* **Short problem**: Revise the entries below so that each occurrence of "computer-use agent" is replaced with "screen navigation assistant", leaving all other text unchanged.

* **Data supplied**:
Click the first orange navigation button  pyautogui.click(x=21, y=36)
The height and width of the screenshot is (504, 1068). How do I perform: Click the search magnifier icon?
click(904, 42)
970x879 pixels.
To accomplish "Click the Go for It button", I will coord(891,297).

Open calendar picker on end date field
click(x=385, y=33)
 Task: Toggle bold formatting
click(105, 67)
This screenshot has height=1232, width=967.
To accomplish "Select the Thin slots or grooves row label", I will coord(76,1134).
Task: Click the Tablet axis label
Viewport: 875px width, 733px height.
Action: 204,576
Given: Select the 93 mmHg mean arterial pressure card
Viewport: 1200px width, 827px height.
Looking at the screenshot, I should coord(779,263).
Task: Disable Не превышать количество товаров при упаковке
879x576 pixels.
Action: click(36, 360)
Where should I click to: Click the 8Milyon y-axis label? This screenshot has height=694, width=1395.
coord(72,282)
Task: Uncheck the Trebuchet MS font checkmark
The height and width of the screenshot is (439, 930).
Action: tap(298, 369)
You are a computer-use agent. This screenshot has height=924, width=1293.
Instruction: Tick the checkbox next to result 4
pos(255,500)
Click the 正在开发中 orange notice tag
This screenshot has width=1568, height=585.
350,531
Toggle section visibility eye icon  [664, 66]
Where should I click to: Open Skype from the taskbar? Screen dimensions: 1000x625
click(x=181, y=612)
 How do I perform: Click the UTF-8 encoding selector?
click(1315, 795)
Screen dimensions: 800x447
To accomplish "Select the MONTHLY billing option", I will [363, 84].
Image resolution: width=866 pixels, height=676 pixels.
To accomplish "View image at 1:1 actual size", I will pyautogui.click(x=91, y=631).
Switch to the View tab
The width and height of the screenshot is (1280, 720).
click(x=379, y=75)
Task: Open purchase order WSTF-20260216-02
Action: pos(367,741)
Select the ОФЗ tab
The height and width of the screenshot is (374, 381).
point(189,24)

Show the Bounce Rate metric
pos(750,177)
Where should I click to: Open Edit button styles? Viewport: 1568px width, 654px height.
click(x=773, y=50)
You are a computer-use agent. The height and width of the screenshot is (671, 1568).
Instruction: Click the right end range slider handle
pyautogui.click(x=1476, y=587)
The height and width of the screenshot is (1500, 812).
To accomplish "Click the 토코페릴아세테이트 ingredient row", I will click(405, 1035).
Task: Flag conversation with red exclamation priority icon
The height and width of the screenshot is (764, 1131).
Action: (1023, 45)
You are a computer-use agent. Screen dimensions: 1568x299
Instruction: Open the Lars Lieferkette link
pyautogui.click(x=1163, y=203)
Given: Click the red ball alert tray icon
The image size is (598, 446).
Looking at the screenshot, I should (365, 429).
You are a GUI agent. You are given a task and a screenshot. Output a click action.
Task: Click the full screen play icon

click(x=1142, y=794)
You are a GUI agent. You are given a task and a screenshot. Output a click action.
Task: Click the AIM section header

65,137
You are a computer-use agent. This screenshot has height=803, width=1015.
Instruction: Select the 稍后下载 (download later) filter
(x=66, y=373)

* **Response to the task**:
Click the first orange navigation button  pyautogui.click(x=21, y=36)
The height and width of the screenshot is (504, 1068). How do I perform: Click the search magnifier icon?
click(904, 42)
970x879 pixels.
To accomplish "Click the Go for It button", I will coord(891,297).

Open calendar picker on end date field
click(x=385, y=33)
 Task: Toggle bold formatting
click(105, 67)
This screenshot has height=1232, width=967.
To accomplish "Select the Thin slots or grooves row label", I will coord(76,1134).
Task: Click the Tablet axis label
Viewport: 875px width, 733px height.
Action: 204,576
Given: Select the 93 mmHg mean arterial pressure card
Viewport: 1200px width, 827px height.
Looking at the screenshot, I should coord(779,263).
Task: Disable Не превышать количество товаров при упаковке
879x576 pixels.
Action: click(36, 360)
Where should I click to: Click the 8Milyon y-axis label? This screenshot has height=694, width=1395.
coord(72,282)
Task: Uncheck the Trebuchet MS font checkmark
The height and width of the screenshot is (439, 930).
Action: tap(298, 369)
You are a screen navigation assistant. This screenshot has height=924, width=1293.
Instruction: Tick the checkbox next to result 4
pos(255,500)
Click the 正在开发中 orange notice tag
This screenshot has width=1568, height=585.
350,531
Toggle section visibility eye icon  [664, 66]
Where should I click to: Open Skype from the taskbar? Screen dimensions: 1000x625
click(x=181, y=612)
 How do I perform: Click the UTF-8 encoding selector?
click(1315, 795)
Screen dimensions: 800x447
To accomplish "Select the MONTHLY billing option", I will [363, 84].
Image resolution: width=866 pixels, height=676 pixels.
To accomplish "View image at 1:1 actual size", I will pyautogui.click(x=91, y=631).
Switch to the View tab
The width and height of the screenshot is (1280, 720).
click(x=379, y=75)
Task: Open purchase order WSTF-20260216-02
Action: pos(367,741)
Select the ОФЗ tab
The height and width of the screenshot is (374, 381).
point(189,24)

Show the Bounce Rate metric
pos(750,177)
Where should I click to: Open Edit button styles? Viewport: 1568px width, 654px height.
click(x=773, y=50)
You are a screen navigation assistant. The height and width of the screenshot is (671, 1568).
Instruction: Click the right end range slider handle
pyautogui.click(x=1476, y=587)
The height and width of the screenshot is (1500, 812).
To accomplish "Click the 토코페릴아세테이트 ingredient row", I will click(405, 1035).
Task: Flag conversation with red exclamation priority icon
The height and width of the screenshot is (764, 1131).
Action: (1023, 45)
You are a screen navigation assistant. Screen dimensions: 1568x299
Instruction: Open the Lars Lieferkette link
pyautogui.click(x=1163, y=203)
Given: Click the red ball alert tray icon
The image size is (598, 446).
Looking at the screenshot, I should (365, 429).
You are a GUI agent. You are given a task and a screenshot. Output a click action.
Task: Click the full screen play icon

click(x=1142, y=794)
You are a GUI agent. You are given a task and a screenshot. Output a click action.
Task: Click the AIM section header

65,137
You are a screen navigation assistant. This screenshot has height=803, width=1015.
Instruction: Select the 稍后下载 (download later) filter
(x=66, y=373)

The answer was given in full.